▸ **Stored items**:
* * * * * * *

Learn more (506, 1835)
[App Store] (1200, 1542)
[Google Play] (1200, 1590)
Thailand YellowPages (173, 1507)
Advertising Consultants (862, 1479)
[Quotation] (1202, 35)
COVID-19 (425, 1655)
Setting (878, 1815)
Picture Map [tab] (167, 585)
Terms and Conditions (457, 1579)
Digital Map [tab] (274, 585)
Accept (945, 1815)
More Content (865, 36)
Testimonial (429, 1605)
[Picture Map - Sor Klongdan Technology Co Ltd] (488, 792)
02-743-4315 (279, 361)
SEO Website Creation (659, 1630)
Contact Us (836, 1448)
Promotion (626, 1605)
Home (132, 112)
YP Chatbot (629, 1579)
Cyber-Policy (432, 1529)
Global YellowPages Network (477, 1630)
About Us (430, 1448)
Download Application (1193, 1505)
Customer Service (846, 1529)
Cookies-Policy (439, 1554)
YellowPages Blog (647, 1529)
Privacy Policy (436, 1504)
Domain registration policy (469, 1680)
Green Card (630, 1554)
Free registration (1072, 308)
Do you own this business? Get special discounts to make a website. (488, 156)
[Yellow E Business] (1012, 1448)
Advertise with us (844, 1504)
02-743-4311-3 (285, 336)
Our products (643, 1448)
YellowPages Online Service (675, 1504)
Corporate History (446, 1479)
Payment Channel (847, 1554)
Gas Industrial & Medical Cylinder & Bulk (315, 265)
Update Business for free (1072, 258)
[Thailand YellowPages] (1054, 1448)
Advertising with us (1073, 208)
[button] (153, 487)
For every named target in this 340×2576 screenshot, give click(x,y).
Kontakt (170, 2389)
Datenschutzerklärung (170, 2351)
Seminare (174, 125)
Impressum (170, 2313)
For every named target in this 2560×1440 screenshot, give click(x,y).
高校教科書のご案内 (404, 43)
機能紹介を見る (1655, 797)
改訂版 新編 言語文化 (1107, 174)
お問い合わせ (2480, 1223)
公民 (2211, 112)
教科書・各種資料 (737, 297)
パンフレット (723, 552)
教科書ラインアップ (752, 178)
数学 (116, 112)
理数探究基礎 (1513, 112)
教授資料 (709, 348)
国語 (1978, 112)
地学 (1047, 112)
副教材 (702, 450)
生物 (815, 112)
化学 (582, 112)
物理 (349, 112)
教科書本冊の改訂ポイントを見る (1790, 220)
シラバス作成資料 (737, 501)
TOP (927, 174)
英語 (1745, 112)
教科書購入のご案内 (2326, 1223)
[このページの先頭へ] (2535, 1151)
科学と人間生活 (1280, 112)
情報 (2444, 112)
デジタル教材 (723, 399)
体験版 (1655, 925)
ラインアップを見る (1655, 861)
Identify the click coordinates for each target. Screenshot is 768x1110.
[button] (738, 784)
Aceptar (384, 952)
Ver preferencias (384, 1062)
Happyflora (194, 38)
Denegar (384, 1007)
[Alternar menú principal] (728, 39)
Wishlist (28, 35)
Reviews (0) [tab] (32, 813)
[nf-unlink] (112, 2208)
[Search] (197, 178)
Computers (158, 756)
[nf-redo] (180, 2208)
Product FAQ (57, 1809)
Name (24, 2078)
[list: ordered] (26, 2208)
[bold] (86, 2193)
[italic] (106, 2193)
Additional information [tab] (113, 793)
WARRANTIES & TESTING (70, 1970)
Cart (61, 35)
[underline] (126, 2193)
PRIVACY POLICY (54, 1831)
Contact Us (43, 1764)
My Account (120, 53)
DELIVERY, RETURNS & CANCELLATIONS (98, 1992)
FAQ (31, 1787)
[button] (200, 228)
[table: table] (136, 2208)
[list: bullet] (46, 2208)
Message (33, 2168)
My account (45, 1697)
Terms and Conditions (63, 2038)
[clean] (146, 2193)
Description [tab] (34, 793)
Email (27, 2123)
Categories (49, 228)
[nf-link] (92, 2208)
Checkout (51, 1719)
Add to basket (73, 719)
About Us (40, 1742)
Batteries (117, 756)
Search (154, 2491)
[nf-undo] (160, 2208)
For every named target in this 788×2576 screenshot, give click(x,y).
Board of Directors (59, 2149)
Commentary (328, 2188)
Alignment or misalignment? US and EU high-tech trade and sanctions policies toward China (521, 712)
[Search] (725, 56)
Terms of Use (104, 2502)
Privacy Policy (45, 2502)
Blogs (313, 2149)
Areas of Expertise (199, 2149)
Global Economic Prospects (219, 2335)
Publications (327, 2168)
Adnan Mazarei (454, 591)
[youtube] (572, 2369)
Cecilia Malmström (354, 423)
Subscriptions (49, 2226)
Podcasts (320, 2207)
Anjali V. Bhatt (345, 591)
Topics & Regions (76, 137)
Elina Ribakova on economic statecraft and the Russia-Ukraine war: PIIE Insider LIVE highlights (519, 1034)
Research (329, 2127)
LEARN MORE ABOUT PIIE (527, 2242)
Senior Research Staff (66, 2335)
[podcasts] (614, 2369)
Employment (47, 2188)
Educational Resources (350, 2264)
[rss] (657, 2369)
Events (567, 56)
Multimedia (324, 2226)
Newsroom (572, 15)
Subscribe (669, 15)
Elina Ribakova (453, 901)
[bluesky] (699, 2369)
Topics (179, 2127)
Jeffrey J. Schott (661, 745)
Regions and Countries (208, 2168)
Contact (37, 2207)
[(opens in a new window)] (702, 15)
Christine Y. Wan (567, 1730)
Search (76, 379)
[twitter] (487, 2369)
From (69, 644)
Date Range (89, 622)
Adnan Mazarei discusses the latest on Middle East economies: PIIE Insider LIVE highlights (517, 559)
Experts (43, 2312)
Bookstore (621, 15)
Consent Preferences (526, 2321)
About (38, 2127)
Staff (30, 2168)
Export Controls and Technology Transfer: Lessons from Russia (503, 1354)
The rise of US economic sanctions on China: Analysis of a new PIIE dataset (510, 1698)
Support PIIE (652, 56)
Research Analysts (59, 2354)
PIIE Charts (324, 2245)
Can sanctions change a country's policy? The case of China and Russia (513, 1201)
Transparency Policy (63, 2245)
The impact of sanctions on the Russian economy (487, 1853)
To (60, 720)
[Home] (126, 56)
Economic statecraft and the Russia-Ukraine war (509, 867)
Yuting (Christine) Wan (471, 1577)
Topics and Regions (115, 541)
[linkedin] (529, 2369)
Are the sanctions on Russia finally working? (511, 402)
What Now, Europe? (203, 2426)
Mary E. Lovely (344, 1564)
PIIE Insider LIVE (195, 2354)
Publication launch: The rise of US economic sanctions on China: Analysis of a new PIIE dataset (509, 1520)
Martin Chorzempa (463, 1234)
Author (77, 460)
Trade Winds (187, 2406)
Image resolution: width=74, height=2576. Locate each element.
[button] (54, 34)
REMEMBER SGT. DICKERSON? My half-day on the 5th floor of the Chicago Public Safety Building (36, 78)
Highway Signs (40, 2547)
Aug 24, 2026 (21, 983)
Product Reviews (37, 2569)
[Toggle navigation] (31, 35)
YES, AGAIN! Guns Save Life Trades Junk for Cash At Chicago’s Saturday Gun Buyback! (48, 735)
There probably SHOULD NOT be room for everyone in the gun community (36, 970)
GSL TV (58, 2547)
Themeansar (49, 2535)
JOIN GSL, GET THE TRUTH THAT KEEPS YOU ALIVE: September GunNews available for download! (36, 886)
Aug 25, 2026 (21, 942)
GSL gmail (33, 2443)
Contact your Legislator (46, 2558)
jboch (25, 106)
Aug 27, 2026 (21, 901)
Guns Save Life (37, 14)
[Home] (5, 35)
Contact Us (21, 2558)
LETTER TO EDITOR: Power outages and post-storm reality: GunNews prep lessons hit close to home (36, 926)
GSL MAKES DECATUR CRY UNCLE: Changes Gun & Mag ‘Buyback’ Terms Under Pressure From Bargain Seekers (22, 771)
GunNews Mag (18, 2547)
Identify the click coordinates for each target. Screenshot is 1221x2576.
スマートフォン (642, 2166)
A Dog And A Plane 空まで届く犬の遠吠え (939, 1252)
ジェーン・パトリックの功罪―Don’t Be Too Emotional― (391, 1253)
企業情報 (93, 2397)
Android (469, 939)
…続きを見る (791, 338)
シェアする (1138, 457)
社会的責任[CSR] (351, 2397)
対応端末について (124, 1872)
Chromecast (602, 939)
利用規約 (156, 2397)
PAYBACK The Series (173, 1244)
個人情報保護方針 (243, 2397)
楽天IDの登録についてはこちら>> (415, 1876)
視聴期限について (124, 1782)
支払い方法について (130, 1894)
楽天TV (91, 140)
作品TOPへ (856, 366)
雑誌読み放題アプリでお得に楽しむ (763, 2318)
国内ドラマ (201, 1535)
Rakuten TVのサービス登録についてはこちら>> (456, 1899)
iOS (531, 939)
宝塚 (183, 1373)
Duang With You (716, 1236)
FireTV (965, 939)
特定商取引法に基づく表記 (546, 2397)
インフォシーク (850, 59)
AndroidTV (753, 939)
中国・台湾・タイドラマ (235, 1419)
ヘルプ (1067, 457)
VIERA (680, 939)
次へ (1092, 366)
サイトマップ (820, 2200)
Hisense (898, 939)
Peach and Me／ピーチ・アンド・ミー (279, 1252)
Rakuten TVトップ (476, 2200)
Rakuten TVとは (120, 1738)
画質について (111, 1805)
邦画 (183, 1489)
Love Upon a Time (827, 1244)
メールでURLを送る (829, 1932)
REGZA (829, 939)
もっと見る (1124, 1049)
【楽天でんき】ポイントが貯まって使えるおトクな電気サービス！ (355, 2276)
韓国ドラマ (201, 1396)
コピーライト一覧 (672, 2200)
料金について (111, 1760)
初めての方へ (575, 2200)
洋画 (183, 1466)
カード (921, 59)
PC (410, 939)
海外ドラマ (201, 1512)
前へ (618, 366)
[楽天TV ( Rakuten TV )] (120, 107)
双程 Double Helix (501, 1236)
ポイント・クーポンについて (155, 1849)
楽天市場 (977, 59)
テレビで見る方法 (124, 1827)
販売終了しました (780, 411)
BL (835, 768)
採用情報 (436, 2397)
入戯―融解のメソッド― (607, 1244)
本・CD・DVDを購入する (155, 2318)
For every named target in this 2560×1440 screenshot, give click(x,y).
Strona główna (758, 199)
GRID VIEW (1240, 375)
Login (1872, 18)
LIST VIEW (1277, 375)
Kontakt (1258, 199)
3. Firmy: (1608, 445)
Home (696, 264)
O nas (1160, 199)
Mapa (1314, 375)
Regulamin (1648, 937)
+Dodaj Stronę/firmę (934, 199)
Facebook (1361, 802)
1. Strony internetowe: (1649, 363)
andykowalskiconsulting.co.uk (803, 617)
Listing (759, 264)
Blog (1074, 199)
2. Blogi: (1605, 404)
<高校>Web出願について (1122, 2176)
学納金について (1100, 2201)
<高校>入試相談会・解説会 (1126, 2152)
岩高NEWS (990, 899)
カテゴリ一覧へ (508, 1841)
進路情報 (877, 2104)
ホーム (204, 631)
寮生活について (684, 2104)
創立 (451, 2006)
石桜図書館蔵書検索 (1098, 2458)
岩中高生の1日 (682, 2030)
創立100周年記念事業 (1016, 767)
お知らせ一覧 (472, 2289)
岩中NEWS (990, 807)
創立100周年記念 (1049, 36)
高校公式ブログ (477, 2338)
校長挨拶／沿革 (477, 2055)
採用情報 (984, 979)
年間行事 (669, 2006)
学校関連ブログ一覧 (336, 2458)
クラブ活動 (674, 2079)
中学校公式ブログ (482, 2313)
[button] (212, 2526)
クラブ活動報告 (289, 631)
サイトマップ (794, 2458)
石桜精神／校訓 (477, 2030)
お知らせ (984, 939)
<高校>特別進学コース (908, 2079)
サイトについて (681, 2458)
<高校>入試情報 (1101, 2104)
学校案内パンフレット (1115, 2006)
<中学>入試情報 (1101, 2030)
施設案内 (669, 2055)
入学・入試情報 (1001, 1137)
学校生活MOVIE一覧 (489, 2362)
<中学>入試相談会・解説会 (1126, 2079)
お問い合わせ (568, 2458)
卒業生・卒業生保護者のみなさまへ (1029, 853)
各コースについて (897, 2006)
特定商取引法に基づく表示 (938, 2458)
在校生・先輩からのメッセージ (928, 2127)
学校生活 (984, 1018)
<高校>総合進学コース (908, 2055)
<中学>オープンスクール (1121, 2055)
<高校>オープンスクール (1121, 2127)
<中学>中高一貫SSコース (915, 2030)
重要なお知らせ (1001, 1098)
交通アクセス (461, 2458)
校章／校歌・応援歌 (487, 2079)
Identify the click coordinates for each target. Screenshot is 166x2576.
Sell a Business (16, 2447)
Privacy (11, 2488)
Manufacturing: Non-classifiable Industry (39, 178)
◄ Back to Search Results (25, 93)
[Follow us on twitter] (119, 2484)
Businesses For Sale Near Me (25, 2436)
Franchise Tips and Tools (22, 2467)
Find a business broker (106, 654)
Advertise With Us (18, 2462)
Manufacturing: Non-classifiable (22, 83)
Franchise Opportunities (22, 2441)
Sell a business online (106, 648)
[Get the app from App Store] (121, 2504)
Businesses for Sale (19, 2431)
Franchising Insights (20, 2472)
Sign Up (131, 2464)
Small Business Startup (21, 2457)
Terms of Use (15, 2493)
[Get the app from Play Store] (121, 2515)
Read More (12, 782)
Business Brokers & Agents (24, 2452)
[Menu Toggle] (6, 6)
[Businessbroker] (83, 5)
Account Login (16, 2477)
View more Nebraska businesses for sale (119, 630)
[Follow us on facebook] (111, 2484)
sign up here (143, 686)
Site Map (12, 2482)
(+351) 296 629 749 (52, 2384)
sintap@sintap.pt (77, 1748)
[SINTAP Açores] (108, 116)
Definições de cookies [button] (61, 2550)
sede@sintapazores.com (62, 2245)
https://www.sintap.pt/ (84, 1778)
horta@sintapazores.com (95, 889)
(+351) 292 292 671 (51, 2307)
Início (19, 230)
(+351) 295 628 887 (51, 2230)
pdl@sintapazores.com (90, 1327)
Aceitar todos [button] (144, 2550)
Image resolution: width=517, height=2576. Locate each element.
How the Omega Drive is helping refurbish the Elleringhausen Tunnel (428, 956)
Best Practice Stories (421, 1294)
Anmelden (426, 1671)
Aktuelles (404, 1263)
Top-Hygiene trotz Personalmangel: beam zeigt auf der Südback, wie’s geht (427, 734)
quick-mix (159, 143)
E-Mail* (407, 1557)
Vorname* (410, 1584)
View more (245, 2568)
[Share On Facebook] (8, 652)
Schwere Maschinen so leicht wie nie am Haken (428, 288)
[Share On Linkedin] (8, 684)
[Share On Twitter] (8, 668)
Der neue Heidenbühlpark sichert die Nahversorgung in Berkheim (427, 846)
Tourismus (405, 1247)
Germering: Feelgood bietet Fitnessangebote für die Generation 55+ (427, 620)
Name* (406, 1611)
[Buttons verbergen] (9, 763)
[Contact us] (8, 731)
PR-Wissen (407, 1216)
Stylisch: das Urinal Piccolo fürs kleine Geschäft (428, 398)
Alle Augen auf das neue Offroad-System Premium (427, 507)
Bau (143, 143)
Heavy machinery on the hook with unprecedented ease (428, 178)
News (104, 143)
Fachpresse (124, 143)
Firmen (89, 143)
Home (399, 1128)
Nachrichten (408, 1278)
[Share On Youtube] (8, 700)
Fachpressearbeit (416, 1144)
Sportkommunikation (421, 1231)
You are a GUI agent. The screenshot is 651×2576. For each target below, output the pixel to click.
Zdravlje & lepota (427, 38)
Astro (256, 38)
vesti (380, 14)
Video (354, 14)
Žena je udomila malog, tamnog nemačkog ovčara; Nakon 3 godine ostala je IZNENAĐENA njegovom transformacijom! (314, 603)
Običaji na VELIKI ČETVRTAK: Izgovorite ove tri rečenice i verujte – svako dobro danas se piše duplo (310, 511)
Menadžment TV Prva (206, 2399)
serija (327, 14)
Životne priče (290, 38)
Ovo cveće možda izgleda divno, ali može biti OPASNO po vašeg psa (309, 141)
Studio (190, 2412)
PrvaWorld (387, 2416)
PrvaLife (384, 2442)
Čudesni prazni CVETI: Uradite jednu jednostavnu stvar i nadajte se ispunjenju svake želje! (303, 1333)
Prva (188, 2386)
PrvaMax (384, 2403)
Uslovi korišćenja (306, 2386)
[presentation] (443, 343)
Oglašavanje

* * * * * * *

▸ **WHAT YOU SHOULD DO**: Starting with the line with "画質について (111, 1805)" above and going on through the line with "[Follow us on twitter] (119, 2484)", transcribe every line exactly, both ends included, and add nothing.

▸ **TASK RESULT**:
画質について (111, 1805)
邦画 (183, 1489)
Love Upon a Time (827, 1244)
メールでURLを送る (829, 1932)
REGZA (829, 939)
もっと見る (1124, 1049)
【楽天でんき】ポイントが貯まって使えるおトクな電気サービス！ (355, 2276)
韓国ドラマ (201, 1396)
コピーライト一覧 (672, 2200)
料金について (111, 1760)
初めての方へ (575, 2200)
洋画 (183, 1466)
カード (921, 59)
PC (410, 939)
海外ドラマ (201, 1512)
前へ (618, 366)
[楽天TV ( Rakuten TV )] (120, 107)
双程 Double Helix (501, 1236)
ポイント・クーポンについて (155, 1849)
楽天市場 (977, 59)
テレビで見る方法 (124, 1827)
販売終了しました (780, 411)
BL (835, 768)
採用情報 (436, 2397)
入戯―融解のメソッド― (607, 1244)
本・CD・DVDを購入する (155, 2318)
For every named target in this 2560×1440 screenshot, give click(x,y).
Strona główna (758, 199)
GRID VIEW (1240, 375)
Login (1872, 18)
LIST VIEW (1277, 375)
Kontakt (1258, 199)
3. Firmy: (1608, 445)
Home (696, 264)
O nas (1160, 199)
Mapa (1314, 375)
Regulamin (1648, 937)
+Dodaj Stronę/firmę (934, 199)
Facebook (1361, 802)
1. Strony internetowe: (1649, 363)
andykowalskiconsulting.co.uk (803, 617)
Listing (759, 264)
Blog (1074, 199)
2. Blogi: (1605, 404)
<高校>Web出願について (1122, 2176)
学納金について (1100, 2201)
<高校>入試相談会・解説会 (1126, 2152)
岩高NEWS (990, 899)
カテゴリ一覧へ (508, 1841)
進路情報 (877, 2104)
ホーム (204, 631)
寮生活について (684, 2104)
創立 (451, 2006)
石桜図書館蔵書検索 (1098, 2458)
岩中高生の1日 (682, 2030)
創立100周年記念事業 (1016, 767)
お知らせ一覧 (472, 2289)
岩中NEWS (990, 807)
創立100周年記念 (1049, 36)
高校公式ブログ (477, 2338)
校長挨拶／沿革 (477, 2055)
採用情報 (984, 979)
年間行事 (669, 2006)
学校関連ブログ一覧 (336, 2458)
クラブ活動 (674, 2079)
中学校公式ブログ (482, 2313)
[button] (212, 2526)
クラブ活動報告 (289, 631)
サイトマップ (794, 2458)
石桜精神／校訓 (477, 2030)
お知らせ (984, 939)
<高校>特別進学コース (908, 2079)
サイトについて (681, 2458)
<高校>入試情報 (1101, 2104)
学校案内パンフレット (1115, 2006)
<中学>入試情報 (1101, 2030)
施設案内 (669, 2055)
入学・入試情報 (1001, 1137)
学校生活MOVIE一覧 (489, 2362)
<中学>入試相談会・解説会 (1126, 2079)
お問い合わせ (568, 2458)
卒業生・卒業生保護者のみなさまへ (1029, 853)
各コースについて (897, 2006)
特定商取引法に基づく表示 (938, 2458)
在校生・先輩からのメッセージ (928, 2127)
学校生活 (984, 1018)
<高校>総合進学コース (908, 2055)
<中学>オープンスクール (1121, 2055)
<高校>オープンスクール (1121, 2127)
<中学>中高一貫SSコース (915, 2030)
重要なお知らせ (1001, 1098)
交通アクセス (461, 2458)
校章／校歌・応援歌 (487, 2079)
Identify the click coordinates for each target. Screenshot is 166x2576.
Sell a Business (16, 2447)
Privacy (11, 2488)
Manufacturing: Non-classifiable Industry (39, 178)
◄ Back to Search Results (25, 93)
[Follow us on twitter] (119, 2484)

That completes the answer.